> [Фрагмент текста]

'''

Зофья Посмыш говорила о том, что в 1950-х - 1960-х годах в Польше шло очень много судебных процессов. После Нюрнберга. Нюрнберг - был один большой и главный, а после него было много частных процессов. Естественно, что людей, которые были причастны к фашизму, к СС, было много, и их находили. И Зофья Посмыш постоянно мучилась вопросом, что она скажет, если ее вызовут в суд. Как в качестве свидетельницы она сможет что-либо опровергать или в чем-либо обвинять. И всякий раз внутри себя она отвечала на этот вопрос - может быть, до сих пор я до конца не понимаю этого смысла, но она считает это очень важным: она никого ни в чем не обвиняет, никого ни в чем не упрекает. Так получилось, что, в итоге, ее никуда не вызвали, но, если бы вызвали, она считает, что никого бы не обвиняла. Наверное, это к вопросу о щепке: люди были подвластны той ситуации, в которой они оказались. Наверное, надзирательница не сама по себе была такой, наверное, она была элементом системы.


Суды шли спустя 10-15 лет после войны. Сразу судов не было - был нужен некий период осмысления: когда, с одной стороны, все ужасы стали в памяти притупляться или стираться, с другой стороны, произошло наслоение другой жизни. И в этом совершенно прав режиссер, и с этим согласна Зофья - в спектакле идет сочетание жизни довоенной мирной и жизни внутри концлагеря. По сюжету опера и начинается, и заканчивается на корабле. И Тадэуш занимает правильную позицию, что ему нужно показать контраст: прошло каких-то 15 лет (корабль плывет в 1960-х) - и люди забыли про войну: все шикарно одеты, все хорошо танцуют, все умеют себя держать, умеют держать партнершу во время бального танца. И для режиссера важно то, чтобы балетмейстер именно это и передал. И в этом смысл нашего обращения к этому спектаклю - какие-то пятнадцать лет успели вычеркнуть из памяти людей эти ужасы. А что сейчас? Прошло намного больше лет после войны… И важно показать это языком оперного искусства.

Вы ездили в Освенцим. Какие мысли вы зафиксировали у себя после того, как вышли с территории бывшего концлагеря?

'''

> [Задания]
a. Переведите на английский это предложение из текста о Зофье Посмыш: «По сюжету опера и начинается, и заканчивается на корабле.»
b. Пожалуйста, подхватите текст о Зофье Посмыш и допишите его, начав сразу после последней фразы.

> [Фрагмент данных]
'''

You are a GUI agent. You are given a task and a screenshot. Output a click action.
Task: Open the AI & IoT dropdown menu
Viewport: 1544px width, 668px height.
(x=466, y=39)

'''

> [Ответы по заданиям]
a. According to the plot, the opera both begins and ends on a ship.

b.
Да, я там был. Мы заключили договор о сотрудничестве с Институтом Адама Мицкевича. Они пошли нам навстречу и любезно пригласили и режиссера. И это правильно, ведь Тадэуш выступает не только в качестве режиссера, но и в качестве художника. Он правильно говорит, что ничего не изобрел в декорациях, он всего лишь сфотографировал все, что там есть, перед этим фотографировал там и я. И все, что мы там увидели, Тадэуш перенес на декорации. В частности, в бараках были длинные печи, которые топили, по краям их были нары, и люди сидели на них и грелись от этих печей. И эти печи буквально в масштабе один к одному являются декорациями, и на сцене актеры, артисты хора перемещают их туда-сюда, эти печи дают дым, и все это, конечно, производит сильнейшее тягостное впечатление - даже во время репетиций. Знаете, одно дело, когда просто слышал весь советский период, все детство и юношество, что был Бухенвальд, был Освенцим, другое дело - увидеть это собственными глазами. Конечно, это впечатления ужаса и страха. Когда показывают совершенно маленькую газовую камеру, где методично каждый день уничтожали по тысячи человек, и за четыре года существования концлагеря было уничтожено миллион двести человек - это страшно, тяжело на это смотреть.

«Главное отличие в мозгах»

В своей постановке опирались ли вы на опыт, сценические решения постановки Паунтни - мировой премьеры оперы?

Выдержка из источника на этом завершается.